PROBLEM TO WORK ON:
Output every entry exactly as given.

INFORMATION SUPPLIED:
━━━━━━━━━━━━━━━━━━━━━━━━━━━━━━
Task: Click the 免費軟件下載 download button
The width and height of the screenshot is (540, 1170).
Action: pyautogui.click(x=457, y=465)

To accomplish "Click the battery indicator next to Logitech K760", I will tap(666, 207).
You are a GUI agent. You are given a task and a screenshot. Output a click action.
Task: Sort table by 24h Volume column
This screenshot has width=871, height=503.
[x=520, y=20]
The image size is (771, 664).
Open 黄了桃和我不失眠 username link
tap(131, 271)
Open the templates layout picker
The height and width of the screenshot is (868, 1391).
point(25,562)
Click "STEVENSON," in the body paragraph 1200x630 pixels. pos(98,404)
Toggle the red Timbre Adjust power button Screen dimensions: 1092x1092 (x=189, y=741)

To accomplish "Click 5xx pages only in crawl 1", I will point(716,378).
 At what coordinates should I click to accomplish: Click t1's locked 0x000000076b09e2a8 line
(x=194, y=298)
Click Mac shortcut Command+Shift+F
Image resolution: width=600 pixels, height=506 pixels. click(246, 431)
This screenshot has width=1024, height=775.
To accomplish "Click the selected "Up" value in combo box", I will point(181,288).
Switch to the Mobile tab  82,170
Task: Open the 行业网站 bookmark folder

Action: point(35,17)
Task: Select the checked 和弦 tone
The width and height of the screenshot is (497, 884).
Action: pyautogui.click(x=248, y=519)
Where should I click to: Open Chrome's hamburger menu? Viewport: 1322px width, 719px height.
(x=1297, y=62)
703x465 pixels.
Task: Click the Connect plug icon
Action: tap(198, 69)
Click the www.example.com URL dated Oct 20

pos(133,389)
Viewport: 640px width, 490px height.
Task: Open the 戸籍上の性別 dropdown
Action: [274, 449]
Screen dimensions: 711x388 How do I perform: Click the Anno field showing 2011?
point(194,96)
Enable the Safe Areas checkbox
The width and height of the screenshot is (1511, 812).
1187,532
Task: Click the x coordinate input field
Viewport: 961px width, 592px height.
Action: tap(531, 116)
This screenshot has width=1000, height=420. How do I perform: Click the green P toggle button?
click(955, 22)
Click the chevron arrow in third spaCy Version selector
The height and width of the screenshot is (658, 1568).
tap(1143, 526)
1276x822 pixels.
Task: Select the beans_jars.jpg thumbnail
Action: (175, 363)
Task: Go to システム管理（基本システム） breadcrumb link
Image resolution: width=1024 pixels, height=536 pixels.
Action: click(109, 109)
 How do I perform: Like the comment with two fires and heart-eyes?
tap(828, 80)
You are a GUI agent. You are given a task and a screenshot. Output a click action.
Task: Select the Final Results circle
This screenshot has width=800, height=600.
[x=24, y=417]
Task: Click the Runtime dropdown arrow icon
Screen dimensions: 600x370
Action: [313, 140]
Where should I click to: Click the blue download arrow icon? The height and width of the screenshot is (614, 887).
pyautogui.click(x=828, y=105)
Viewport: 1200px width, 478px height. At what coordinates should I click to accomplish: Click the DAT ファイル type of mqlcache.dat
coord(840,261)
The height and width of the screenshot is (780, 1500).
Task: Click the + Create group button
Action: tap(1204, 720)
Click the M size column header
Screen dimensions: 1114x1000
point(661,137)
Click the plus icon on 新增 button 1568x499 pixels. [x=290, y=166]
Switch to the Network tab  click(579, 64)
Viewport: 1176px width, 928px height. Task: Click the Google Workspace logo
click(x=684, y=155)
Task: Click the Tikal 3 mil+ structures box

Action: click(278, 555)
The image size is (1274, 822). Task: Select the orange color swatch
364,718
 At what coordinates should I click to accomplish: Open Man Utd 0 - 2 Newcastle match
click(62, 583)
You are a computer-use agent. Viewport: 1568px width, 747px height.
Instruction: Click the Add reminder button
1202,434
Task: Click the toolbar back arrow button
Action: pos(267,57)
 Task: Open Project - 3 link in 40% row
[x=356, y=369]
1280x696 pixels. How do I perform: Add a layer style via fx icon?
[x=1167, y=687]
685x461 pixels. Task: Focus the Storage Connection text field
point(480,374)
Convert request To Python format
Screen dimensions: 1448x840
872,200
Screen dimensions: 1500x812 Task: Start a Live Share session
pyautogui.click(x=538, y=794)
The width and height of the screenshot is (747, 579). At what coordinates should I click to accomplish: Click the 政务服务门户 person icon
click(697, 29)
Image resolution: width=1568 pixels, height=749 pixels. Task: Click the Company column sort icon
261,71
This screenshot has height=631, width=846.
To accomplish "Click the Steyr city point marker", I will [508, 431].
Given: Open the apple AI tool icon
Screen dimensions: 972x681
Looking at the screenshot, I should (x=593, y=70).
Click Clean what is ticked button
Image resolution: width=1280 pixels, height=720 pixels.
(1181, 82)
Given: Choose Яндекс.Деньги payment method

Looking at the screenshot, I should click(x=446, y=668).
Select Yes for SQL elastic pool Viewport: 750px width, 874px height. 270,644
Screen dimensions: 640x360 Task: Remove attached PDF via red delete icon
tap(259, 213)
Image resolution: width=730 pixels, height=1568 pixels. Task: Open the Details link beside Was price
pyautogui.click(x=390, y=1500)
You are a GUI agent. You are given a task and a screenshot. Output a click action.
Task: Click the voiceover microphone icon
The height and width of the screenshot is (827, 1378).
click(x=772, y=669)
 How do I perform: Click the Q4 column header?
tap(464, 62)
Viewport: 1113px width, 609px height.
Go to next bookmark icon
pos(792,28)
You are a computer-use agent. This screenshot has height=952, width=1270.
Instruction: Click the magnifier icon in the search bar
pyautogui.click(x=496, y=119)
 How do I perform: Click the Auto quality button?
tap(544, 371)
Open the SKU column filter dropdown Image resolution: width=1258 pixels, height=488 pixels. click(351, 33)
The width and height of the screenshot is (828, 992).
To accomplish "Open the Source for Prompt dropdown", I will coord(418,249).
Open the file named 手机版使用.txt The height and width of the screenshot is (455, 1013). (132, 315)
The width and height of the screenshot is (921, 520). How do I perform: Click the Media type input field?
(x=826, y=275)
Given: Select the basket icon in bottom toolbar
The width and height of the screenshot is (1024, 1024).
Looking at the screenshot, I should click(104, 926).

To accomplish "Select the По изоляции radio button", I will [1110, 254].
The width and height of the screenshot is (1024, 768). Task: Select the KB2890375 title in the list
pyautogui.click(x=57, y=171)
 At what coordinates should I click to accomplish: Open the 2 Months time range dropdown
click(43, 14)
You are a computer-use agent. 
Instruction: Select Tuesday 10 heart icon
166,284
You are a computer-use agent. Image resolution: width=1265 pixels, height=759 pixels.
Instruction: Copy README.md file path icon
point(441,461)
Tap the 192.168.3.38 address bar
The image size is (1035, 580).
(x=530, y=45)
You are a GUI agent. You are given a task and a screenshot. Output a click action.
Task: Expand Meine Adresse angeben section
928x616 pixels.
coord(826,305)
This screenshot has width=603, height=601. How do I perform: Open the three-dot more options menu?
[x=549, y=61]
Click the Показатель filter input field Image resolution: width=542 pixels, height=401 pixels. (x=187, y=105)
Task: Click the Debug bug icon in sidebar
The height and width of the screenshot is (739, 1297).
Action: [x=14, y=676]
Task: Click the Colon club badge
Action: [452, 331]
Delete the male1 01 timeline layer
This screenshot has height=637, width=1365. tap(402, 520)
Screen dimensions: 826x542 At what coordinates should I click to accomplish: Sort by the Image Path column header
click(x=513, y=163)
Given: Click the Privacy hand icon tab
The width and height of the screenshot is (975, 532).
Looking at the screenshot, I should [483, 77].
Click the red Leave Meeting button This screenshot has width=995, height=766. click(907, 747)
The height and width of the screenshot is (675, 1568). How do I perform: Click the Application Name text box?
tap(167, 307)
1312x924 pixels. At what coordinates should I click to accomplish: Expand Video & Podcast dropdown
━━━━━━━━━━━━━━━━━━━━━━━━━━━━━━
FINISHED EXERCISE:
Task: Click the 免費軟件下載 download button
The width and height of the screenshot is (540, 1170).
Action: pyautogui.click(x=457, y=465)

To accomplish "Click the battery indicator next to Logitech K760", I will tap(666, 207).
You are a GUI agent. You are given a task and a screenshot. Output a click action.
Task: Sort table by 24h Volume column
This screenshot has width=871, height=503.
[x=520, y=20]
The image size is (771, 664).
Open 黄了桃和我不失眠 username link
tap(131, 271)
Open the templates layout picker
The height and width of the screenshot is (868, 1391).
point(25,562)
Click "STEVENSON," in the body paragraph 1200x630 pixels. pos(98,404)
Toggle the red Timbre Adjust power button Screen dimensions: 1092x1092 (x=189, y=741)

To accomplish "Click 5xx pages only in crawl 1", I will point(716,378).
 At what coordinates should I click to accomplish: Click t1's locked 0x000000076b09e2a8 line
(x=194, y=298)
Click Mac shortcut Command+Shift+F
Image resolution: width=600 pixels, height=506 pixels. click(246, 431)
This screenshot has width=1024, height=775.
To accomplish "Click the selected "Up" value in combo box", I will point(181,288).
Switch to the Mobile tab  82,170
Task: Open the 行业网站 bookmark folder

Action: point(35,17)
Task: Select the checked 和弦 tone
The width and height of the screenshot is (497, 884).
Action: pyautogui.click(x=248, y=519)
Where should I click to: Open Chrome's hamburger menu? Viewport: 1322px width, 719px height.
(x=1297, y=62)
703x465 pixels.
Task: Click the Connect plug icon
Action: tap(198, 69)
Click the www.example.com URL dated Oct 20

pos(133,389)
Viewport: 640px width, 490px height.
Task: Open the 戸籍上の性別 dropdown
Action: [274, 449]
Screen dimensions: 711x388 How do I perform: Click the Anno field showing 2011?
point(194,96)
Enable the Safe Areas checkbox
The width and height of the screenshot is (1511, 812).
1187,532
Task: Click the x coordinate input field
Viewport: 961px width, 592px height.
Action: tap(531, 116)
This screenshot has width=1000, height=420. How do I perform: Click the green P toggle button?
click(955, 22)
Click the chevron arrow in third spaCy Version selector
The height and width of the screenshot is (658, 1568).
tap(1143, 526)
1276x822 pixels.
Task: Select the beans_jars.jpg thumbnail
Action: (175, 363)
Task: Go to システム管理（基本システム） breadcrumb link
Image resolution: width=1024 pixels, height=536 pixels.
Action: click(109, 109)
 How do I perform: Like the comment with two fires and heart-eyes?
tap(828, 80)
You are a GUI agent. You are given a task and a screenshot. Output a click action.
Task: Select the Final Results circle
This screenshot has width=800, height=600.
[x=24, y=417]
Task: Click the Runtime dropdown arrow icon
Screen dimensions: 600x370
Action: [313, 140]
Where should I click to: Click the blue download arrow icon? The height and width of the screenshot is (614, 887).
pyautogui.click(x=828, y=105)
Viewport: 1200px width, 478px height. At what coordinates should I click to accomplish: Click the DAT ファイル type of mqlcache.dat
coord(840,261)
The height and width of the screenshot is (780, 1500).
Task: Click the + Create group button
Action: tap(1204, 720)
Click the M size column header
Screen dimensions: 1114x1000
point(661,137)
Click the plus icon on 新增 button 1568x499 pixels. [x=290, y=166]
Switch to the Network tab  click(579, 64)
Viewport: 1176px width, 928px height. Task: Click the Google Workspace logo
click(x=684, y=155)
Task: Click the Tikal 3 mil+ structures box

Action: click(278, 555)
The image size is (1274, 822). Task: Select the orange color swatch
364,718
 At what coordinates should I click to accomplish: Open Man Utd 0 - 2 Newcastle match
click(62, 583)
You are a computer-use agent. Viewport: 1568px width, 747px height.
Instruction: Click the Add reminder button
1202,434
Task: Click the toolbar back arrow button
Action: pos(267,57)
 Task: Open Project - 3 link in 40% row
[x=356, y=369]
1280x696 pixels. How do I perform: Add a layer style via fx icon?
[x=1167, y=687]
685x461 pixels. Task: Focus the Storage Connection text field
point(480,374)
Convert request To Python format
Screen dimensions: 1448x840
872,200
Screen dimensions: 1500x812 Task: Start a Live Share session
pyautogui.click(x=538, y=794)
The width and height of the screenshot is (747, 579). At what coordinates should I click to accomplish: Click the 政务服务门户 person icon
click(697, 29)
Image resolution: width=1568 pixels, height=749 pixels. Task: Click the Company column sort icon
261,71
This screenshot has height=631, width=846.
To accomplish "Click the Steyr city point marker", I will [508, 431].
Given: Open the apple AI tool icon
Screen dimensions: 972x681
Looking at the screenshot, I should (x=593, y=70).
Click Clean what is ticked button
Image resolution: width=1280 pixels, height=720 pixels.
(1181, 82)
Given: Choose Яндекс.Деньги payment method

Looking at the screenshot, I should click(x=446, y=668).
Select Yes for SQL elastic pool Viewport: 750px width, 874px height. 270,644
Screen dimensions: 640x360 Task: Remove attached PDF via red delete icon
tap(259, 213)
Image resolution: width=730 pixels, height=1568 pixels. Task: Open the Details link beside Was price
pyautogui.click(x=390, y=1500)
You are a GUI agent. You are given a task and a screenshot. Output a click action.
Task: Click the voiceover microphone icon
The height and width of the screenshot is (827, 1378).
click(x=772, y=669)
 How do I perform: Click the Q4 column header?
tap(464, 62)
Viewport: 1113px width, 609px height.
Go to next bookmark icon
pos(792,28)
You are a computer-use agent. This screenshot has height=952, width=1270.
Instruction: Click the magnifier icon in the search bar
pyautogui.click(x=496, y=119)
 How do I perform: Click the Auto quality button?
tap(544, 371)
Open the SKU column filter dropdown Image resolution: width=1258 pixels, height=488 pixels. click(351, 33)
The width and height of the screenshot is (828, 992).
To accomplish "Open the Source for Prompt dropdown", I will coord(418,249).
Open the file named 手机版使用.txt The height and width of the screenshot is (455, 1013). (132, 315)
The width and height of the screenshot is (921, 520). How do I perform: Click the Media type input field?
(x=826, y=275)
Given: Select the basket icon in bottom toolbar
The width and height of the screenshot is (1024, 1024).
Looking at the screenshot, I should click(104, 926).

To accomplish "Select the По изоляции radio button", I will [1110, 254].
The width and height of the screenshot is (1024, 768). Task: Select the KB2890375 title in the list
pyautogui.click(x=57, y=171)
 At what coordinates should I click to accomplish: Open the 2 Months time range dropdown
click(43, 14)
You are a computer-use agent. 
Instruction: Select Tuesday 10 heart icon
166,284
You are a computer-use agent. Image resolution: width=1265 pixels, height=759 pixels.
Instruction: Copy README.md file path icon
point(441,461)
Tap the 192.168.3.38 address bar
The image size is (1035, 580).
(x=530, y=45)
You are a GUI agent. You are given a task and a screenshot. Output a click action.
Task: Expand Meine Adresse angeben section
928x616 pixels.
coord(826,305)
This screenshot has width=603, height=601. How do I perform: Open the three-dot more options menu?
[x=549, y=61]
Click the Показатель filter input field Image resolution: width=542 pixels, height=401 pixels. (x=187, y=105)
Task: Click the Debug bug icon in sidebar
The height and width of the screenshot is (739, 1297).
Action: [x=14, y=676]
Task: Click the Colon club badge
Action: [452, 331]
Delete the male1 01 timeline layer
This screenshot has height=637, width=1365. tap(402, 520)
Screen dimensions: 826x542 At what coordinates should I click to accomplish: Sort by the Image Path column header
click(x=513, y=163)
Given: Click the Privacy hand icon tab
The width and height of the screenshot is (975, 532).
Looking at the screenshot, I should [483, 77].
Click the red Leave Meeting button This screenshot has width=995, height=766. click(907, 747)
The height and width of the screenshot is (675, 1568). How do I perform: Click the Application Name text box?
tap(167, 307)
1312x924 pixels. At what coordinates should I click to accomplish: Expand Video & Podcast dropdown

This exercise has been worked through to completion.